What’s in a Name? Anacostia

East & west branch below Washington
This 1839 landscape drawing by Augustus Kollner shows the east branch, now known as the Anacostia River. (Source: Library of Congress)

How did the historic D.C. neighborhood of Anacostia get its name? The short answer is, of course, its proximity to the Anacostia River; but the river has its own history that’s worth unpacking. Like the Potomac, Anacostia’s name can be traced back to the area’s Indigenous population – in this case, the Nacotchtank of the Algonquian stock.

Sadly, much of Nacotchtank history has sadly been neglected in favor of more powerful neighboring Native peoples, but their story is of great significance to local history. Their land comprised the main settlement of American-Indians within and adjoining what’s now D.C., and their tribe boasted 300 members and at least 80 trained warriors.[1] Like the Patawomeke people, the Nacotchtank spoke the language of the larger Powhatan Confederacy but were very much their own tribe.[1] By the time English colonizers made their way to the region in the early 1600s, the Nacotchtank Indians had been living along the river for an estimated 10,000 years.[2]

Most of what we know of the meaning of “Nacotchtank” and how it etymologically evolved into “Anacostia” comes from the journals and records of white colonizers, as there is sadly little in the way of surviving records that can be traced directly to the Nacotchtank people themselves.

John Smith was the first European colonizer to mention the Nacotchtank, recalling his voyage across the Chesapeake in June 1608. “At Moyaones,” wrote Smith, “the Nacotchtant, and Toags the people did their best to content us.”[1] “Nacotchtank” also appears on a map published by Smith in 1612.[1] The next time we see mention of the tribe is in 1622, when white colonizers partnered with a neighboring American-Indian tribe to attack the Nacotchtank and drive them from their cabins on what is now the Navy Yard bridge.[1] In an unjust yet common turn of events, English colonizers stole more and more of Nacotchtank land and, as the Records of the Columbia Historical Society noted in 1920, “the Indian settlement Nacotchtank became the white settlement Anacostia.”[3]

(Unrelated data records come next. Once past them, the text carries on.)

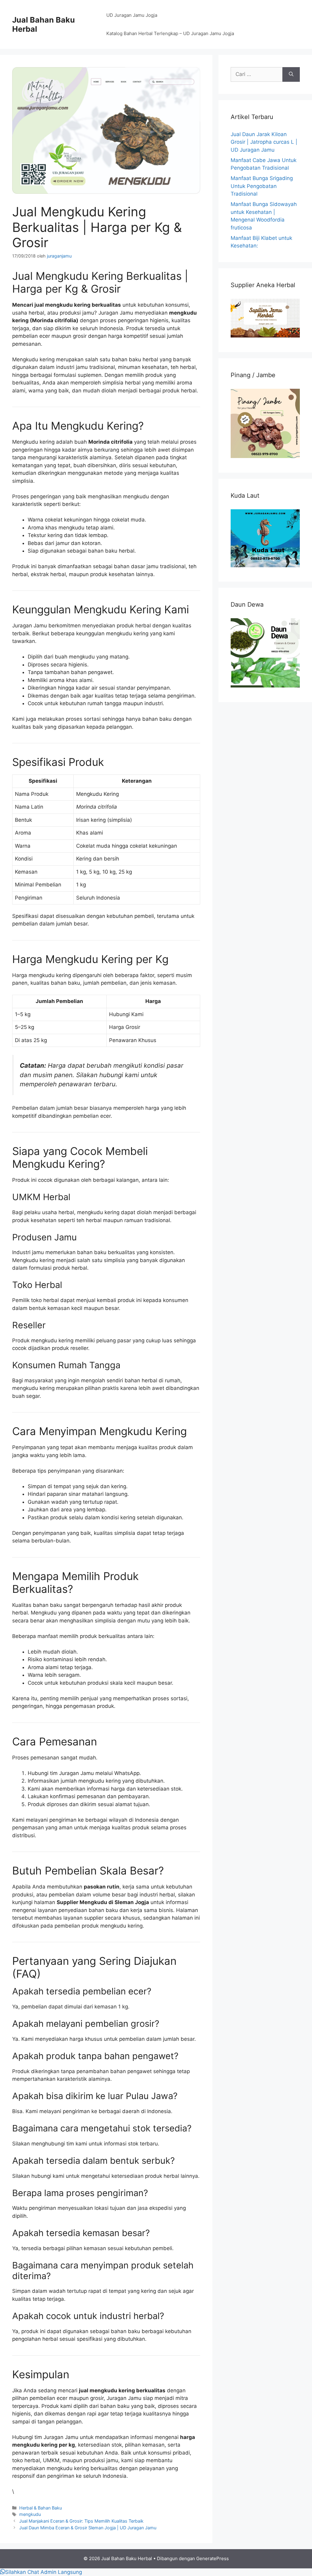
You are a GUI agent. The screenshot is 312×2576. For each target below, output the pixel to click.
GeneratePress (212, 2558)
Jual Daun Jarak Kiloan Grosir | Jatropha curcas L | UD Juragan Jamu (264, 142)
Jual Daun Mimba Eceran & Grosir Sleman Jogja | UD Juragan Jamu (87, 2527)
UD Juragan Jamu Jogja (131, 15)
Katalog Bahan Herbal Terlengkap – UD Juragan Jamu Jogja (170, 33)
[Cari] (291, 74)
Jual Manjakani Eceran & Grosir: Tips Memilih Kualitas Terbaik (81, 2521)
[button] (41, 2572)
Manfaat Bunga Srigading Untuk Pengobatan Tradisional (262, 186)
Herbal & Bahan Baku (40, 2507)
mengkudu (30, 2514)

Stores in Anacostia, Washington, D.C., 1919
Stores in Anacostia, Washington, D.C., 1919. (Source: Library of Congress)

The general consensus is that “Nacotchtank” is a spelling of the Indian word “Anaquash(e)tan(i)k,”[3] which referred to a “town of traders”[3] or “village trading center.”[2] (As a side note: It was a pretty apt moniker, since the tribe was well known for its trade; they even traded fur with the Iroquois tribe all the way up in New York.[4]) “Anaquash(e)tan(i)k,” was later Latinized by Jesuits and by Lord Baltimore into “Anacostan,” and we see the term “Anacostan” in reports by white colonizers as early as the 1630s.[1] Since most of the Nacotchtank people settled along the river, white settlers began to refer to the river as the “Anacostia” river.

Though the Latinized-name has endured, the Nacotchtank tribe’s physical presence in the area unfortunately hasn’t. Pinched by the encroachment of European settlers, the tribe relocated to what became known as Anacostine Island (now Theodore Roosevelt Island) in the 1660s.[4] In the 1700s, the shrinking number of Indigenous peoples in the area motivated the surviving members of the tribe to merge with the Piscataway people and other northern tribes.[4]

According to officials of the National Museum of the American Indian, there are no known Nacotchtank people living today.[4] There is one D.C. resident, though, who’s been working to ensure memory of the Anacostan Indians endures. Armand Lione researches Anacostan history on his blog. As Lione told The Washington Post recently, "We had American Indians right here in D.C. that were living on these well-known modern-day spots like the White House and Capitol Hill. People should know this, recognize them and remember."[4]

Footnotes

  1. a, b, c, d, e, f Otis T. Mason, W J McGee, Thomas Wilson, S. V. Proudfit, W. H. Holmes, Elmer R. Reynolds and James Mooney. “The Aborigines of the District of Columbia and the Lower Potomac - A Symposium, under the Direction of the Vice President of Section D.” American Anthropologist, Jul., 1889, Vol. 2, No. 3 (Jul., 1889), pp. 225-268
  2. a, b  Megan Buerger. “The history of the Anacostia River,” Washington Post, 2 May 2012, https://www.washingtonpost.com/local/the-history-of-the-anacostia-river/...
  3. a, b, c Charles R. Burr. “A Brief History of Anacostia, Its Name, Origin, and Progress.” Records of the Columbia Historical Society, Washington D.C., Vol 23 (1920), pp. 167-179.
  4. a, b, c, d, e Dana Hedgpeth, “A Native American Tribe Once Called D.C. Home,” Washington Post, 22 November 2018.